TASK DETAILS ::
Before anything else, copy every record below exactly as it stands.

DATA PROVIDED ::
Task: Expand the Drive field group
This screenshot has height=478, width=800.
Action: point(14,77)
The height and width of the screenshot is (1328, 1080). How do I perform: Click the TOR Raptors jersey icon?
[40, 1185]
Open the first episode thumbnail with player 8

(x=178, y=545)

YOUR SOLUTION ::
Task: Expand the Drive field group
This screenshot has height=478, width=800.
Action: point(14,77)
The height and width of the screenshot is (1328, 1080). How do I perform: Click the TOR Raptors jersey icon?
[40, 1185]
Open the first episode thumbnail with player 8

(x=178, y=545)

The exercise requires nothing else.